Sí tiene un hueco en su estudio el caso de la escenografía, así como de otros elementos esenciales de la representación. “Las compañías cómicas vagaban por todas las provincias entreteniendo al pueblo con sus comedias, tragedias, tragicomedias, églogas, coloquios, diálogos, pasos, representaciones, autos, farsas y entremeses; que todas estas denominaciones tenían las piezas dramáticas que se escribieron entonces” (p. 44).

La escenografía no acompaña a la representación, debido a su considerable retraso, entre otras cosas porque no existían los teatros permanentes, y los actores deambulaban de un sitio a otro sin comprometerse con el lugar. Por otro lado, según Moratín las representaciones religiosas seguían siendo, a veces, grotescas, algo que mejoró tras un concilio celebrado en Toledo en los años 1565 y 1566. Poco a poco los dramas sagrados fueron desapareciendo de los templos, y los manuscritos destruidos. Con ello los teatros públicos recibieron un nuevo impulso.

El “inventor de los teatros” fue Naharro, en torno a 1570, al introducir decoraciones pintadas y movibles según lo pidiera el argumento de la obra. Además, “mudó el sitio de la música, aumentó los trages, hizo varias alteraciones en las figuras de la comedia, puso en movimiento las máquinas, imitó las tempestades, y animó sus fábulas con el aparato estrepitoso de combates y ejércitos” (p. 48), algo que tampoco gustaba demasiado a Moratín, por su desmesura.

Él pone como ejemplos adecuados las obras de Gerónimo Bermúdez y Pérez de Oliva. Otro autor, Malara, no le convencía, y prefería a un discípulo de este, Juan de la Cueva. Con las creaciones de unos y otros se fueron confundiendo los géneros cómico y trágico, con todo tipo de composiciones líricas y una cierta desatención de la parte dramática.

En este punto llegó Cervantes, muy crítico con la forma de representar las obras, y que, a pesar de su prodigiosa pluma, tampoco sirvió para engrandecer el género al tratar de acomodarse al gusto del público, como también ocurriría con otros creadores como “Cetina, Virués, Guevara, Lupercio de Argensola, Artieda, Saldaña, Cozar, Fuentes, Ortiz, Berrio, Loyola, Mejía, Vega, Cisneros, Morales, y un número infinito de poetas de menor celebridad, que florecieron en Castilla, Andalucía y Valencia” (p. 51).

En esta época se construyeron los dos primeros corrales de comedia en Madrid, el de la Cruz (1579) y el del Príncipe (1582), donde se empezaron a representar las elegantes y esenciales obras de Lope. Moratín ensalza las cualidades del teatro de este último, pero también censura sus excesos, como también comentará de Calderón.

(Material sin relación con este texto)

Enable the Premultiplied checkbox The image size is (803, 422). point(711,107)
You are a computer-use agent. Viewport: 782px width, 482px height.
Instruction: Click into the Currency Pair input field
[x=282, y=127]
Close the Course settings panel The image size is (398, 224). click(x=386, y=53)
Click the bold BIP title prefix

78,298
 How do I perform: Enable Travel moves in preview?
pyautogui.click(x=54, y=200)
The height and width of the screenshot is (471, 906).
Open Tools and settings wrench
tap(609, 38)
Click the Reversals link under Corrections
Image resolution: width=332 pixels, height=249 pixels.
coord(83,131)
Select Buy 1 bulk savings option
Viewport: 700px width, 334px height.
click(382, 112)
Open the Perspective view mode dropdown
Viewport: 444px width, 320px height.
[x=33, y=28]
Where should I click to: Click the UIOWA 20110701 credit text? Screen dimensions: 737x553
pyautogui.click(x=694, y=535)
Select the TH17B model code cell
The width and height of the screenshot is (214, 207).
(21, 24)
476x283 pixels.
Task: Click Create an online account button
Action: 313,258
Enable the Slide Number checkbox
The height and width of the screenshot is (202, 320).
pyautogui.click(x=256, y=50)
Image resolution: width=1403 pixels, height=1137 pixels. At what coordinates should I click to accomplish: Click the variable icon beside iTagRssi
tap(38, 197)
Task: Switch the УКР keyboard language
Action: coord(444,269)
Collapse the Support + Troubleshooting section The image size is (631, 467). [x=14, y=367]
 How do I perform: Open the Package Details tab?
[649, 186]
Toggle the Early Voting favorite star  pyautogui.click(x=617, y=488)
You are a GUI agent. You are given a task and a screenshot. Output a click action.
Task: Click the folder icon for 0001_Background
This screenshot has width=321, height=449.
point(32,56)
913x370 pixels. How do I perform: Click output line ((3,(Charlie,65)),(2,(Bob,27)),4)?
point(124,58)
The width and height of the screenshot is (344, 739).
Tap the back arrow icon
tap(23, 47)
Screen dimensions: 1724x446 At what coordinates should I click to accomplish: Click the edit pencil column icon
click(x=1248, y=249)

Tras aportar a la escena española de su época dos obras fundamentales como El sí de las niñas y La comedia nueva o el café, que mezclaban el entretenimiento con el evidente didactismo, Moratín sintió la necesidad de buscar el origen del teatro español, como una forma de justificar su propio trabajo, y el de los grandes autores que le habían antecedido como Lope, Cervantes y Calderón. La época romántica se acercaba, y esta idea de las raíces se convertiría en alguna habitual en la mayoría de los autores europeos del momento. Los propios autores y espectadores extranjeros empezaban a necesitar de esos estudios.

Moratín repasa las obras sagradas relativas a la Biblia, creadas y representadas por los clérigos en las iglesias y catedrales, y se acerca tímidamente a la eclosión del teatro tal como lo entendemos en la actualidad, justo en el momento en que las obras salen al exterior de los templos y empiezan a “pasear” por los caminos y los pueblos. Sin mencionar a algún autor significativo como Lucas Fernández (y apenas al portugués Gil Vicente), así como las poéticas más significativas de Juan del Encina (que siempre denomina “de la” Encina) y Torres Naharro, prepara el camino a la obra de Cervantes y Lope con la relación y descripción de algunas de las obras esenciales del teatro prelopista español.

(Publicado en el Diario Progresista el 3 de mayo de 2013).